INSTRUCTIONS TO FOLLOW ::
Find "The image size is (609, 512)." and "Select Period 3" in the records below. Copy the lines holding them and every line between, exactly, and no others.

DATA FOR THE TASK ::
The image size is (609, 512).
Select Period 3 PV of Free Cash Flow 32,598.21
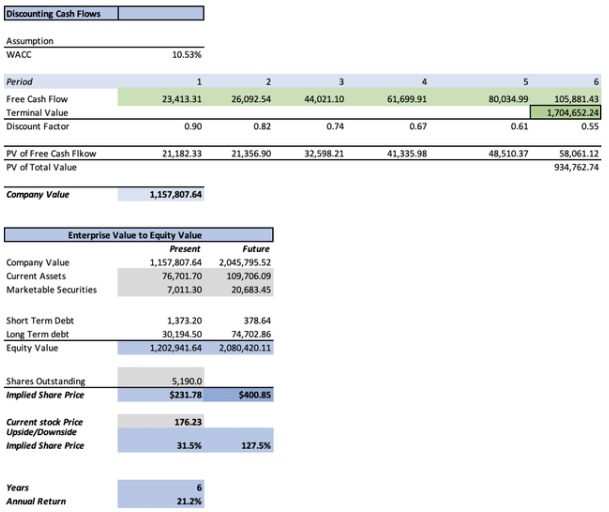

* * *

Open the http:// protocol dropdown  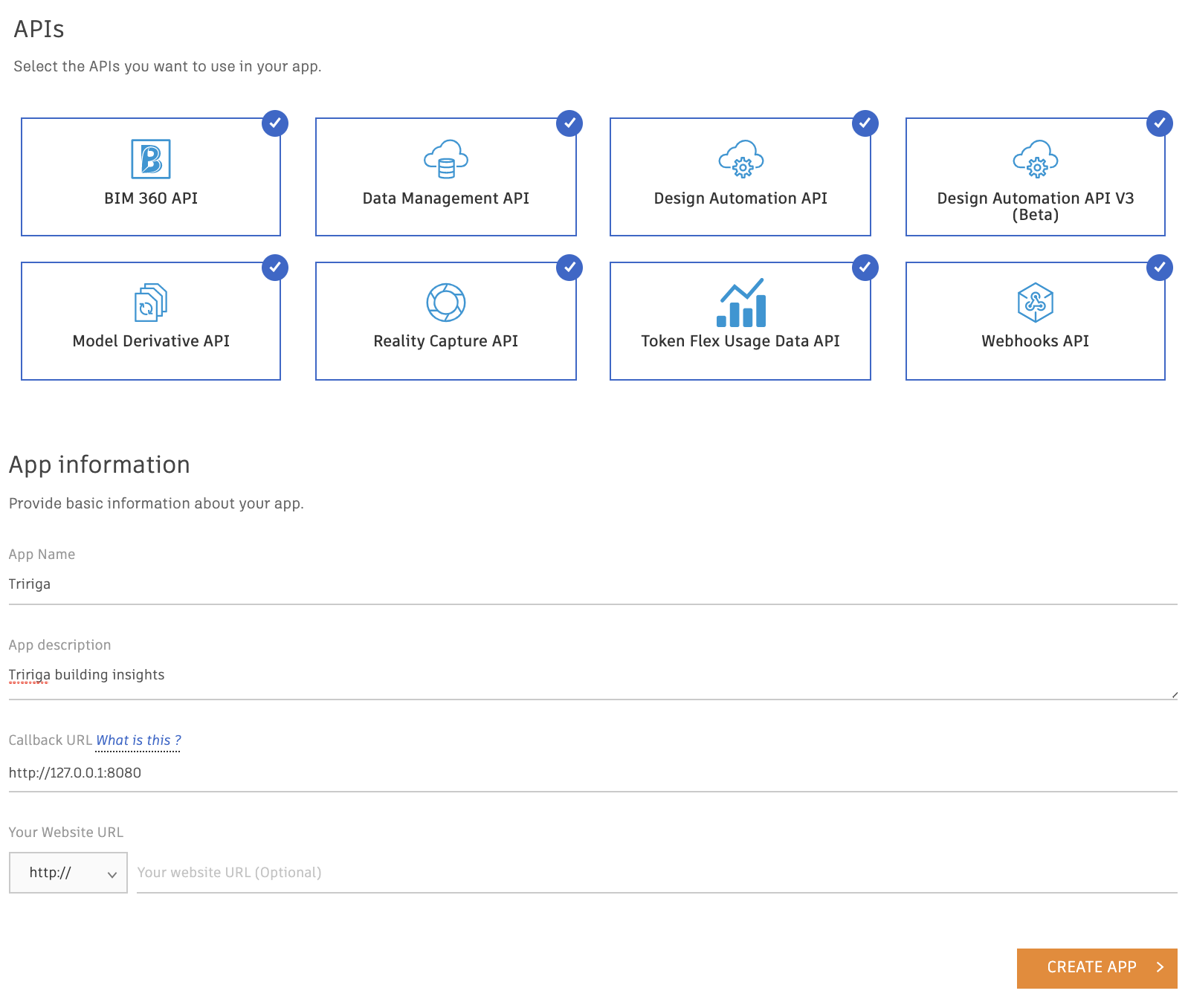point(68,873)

---

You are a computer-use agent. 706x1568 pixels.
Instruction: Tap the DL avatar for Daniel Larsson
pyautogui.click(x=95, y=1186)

OUTPUT ::
The image size is (609, 512).
Select Period 3 PV of Free Cash Flow 32,598.21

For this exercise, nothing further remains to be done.